A harder 2 unit finance question.. suppose to be easy but.... i cant do it (1 Viewer)

[kooltrainer]

A loan of $P at an interest rate of R per month is repaid over n monthly instalments of $M

a) show that M - (M+P)K^n + P K^(n+1) = 0 where K = 1+R

b) Suppose that i can afford to repay $650 per month on a $20000 loan to be paid back over 3 years. Use these figures in the equation above and apply Newton's method in order to find the highest rate of interest i can afford to meet. Give answers correct to 3 sig figures.

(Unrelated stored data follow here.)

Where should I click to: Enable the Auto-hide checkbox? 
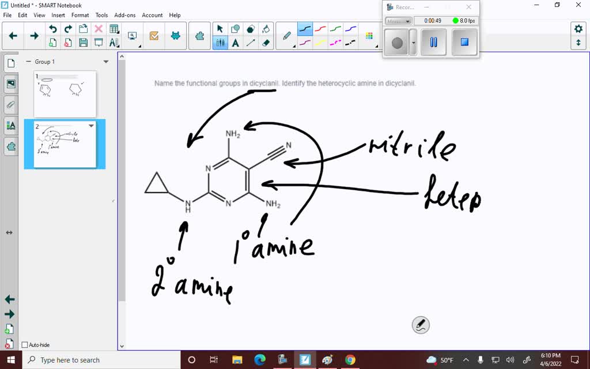tap(24, 344)

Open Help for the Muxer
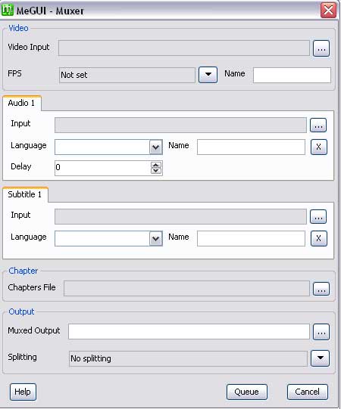(x=23, y=392)
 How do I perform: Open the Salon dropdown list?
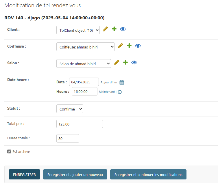point(83,64)
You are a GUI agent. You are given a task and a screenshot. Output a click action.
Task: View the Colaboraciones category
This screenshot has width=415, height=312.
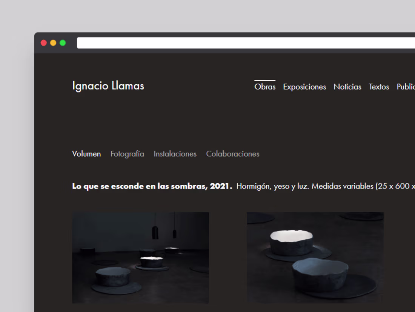(x=233, y=154)
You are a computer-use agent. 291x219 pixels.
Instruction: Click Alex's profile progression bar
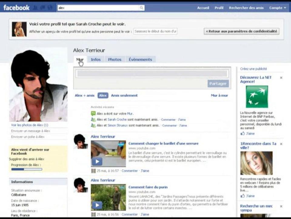click(x=27, y=169)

ans = 0.008 per month or 10.5% per annum


i just need help with (b)

 

[vivid]

sub in values:
0 = 650 - 20650(1+R)^36 + 20000(1+R)^37
0 = 13 - 413(1+R)^36 + 400(1+R)^37

f(R) = 13 - 413(1+R)^36 + 400(1+R)^37
f'(R) = -14868(1+R)^35 + 14800(1+R)^36

guess a value for a₀ we can see from f(R) it has to be relatively small ~0.01

a₁ = 0.01 - f(0.01)/f'(0.01)
~ 0.01 - (0.1231)/(113.3282)
~ 0.008913

answers wrong, its closer to 0.009

Actually, you keep manipulating the equation and then use logs to solve it. I don't know if the answer's right or wrong, but I'll assume you're wrong because you've used a substitution where you shouldn't be.

Using one, that is.

 

[vivid]

Oh oops, my bad. I have a tendency never to read questions properly, sozzles.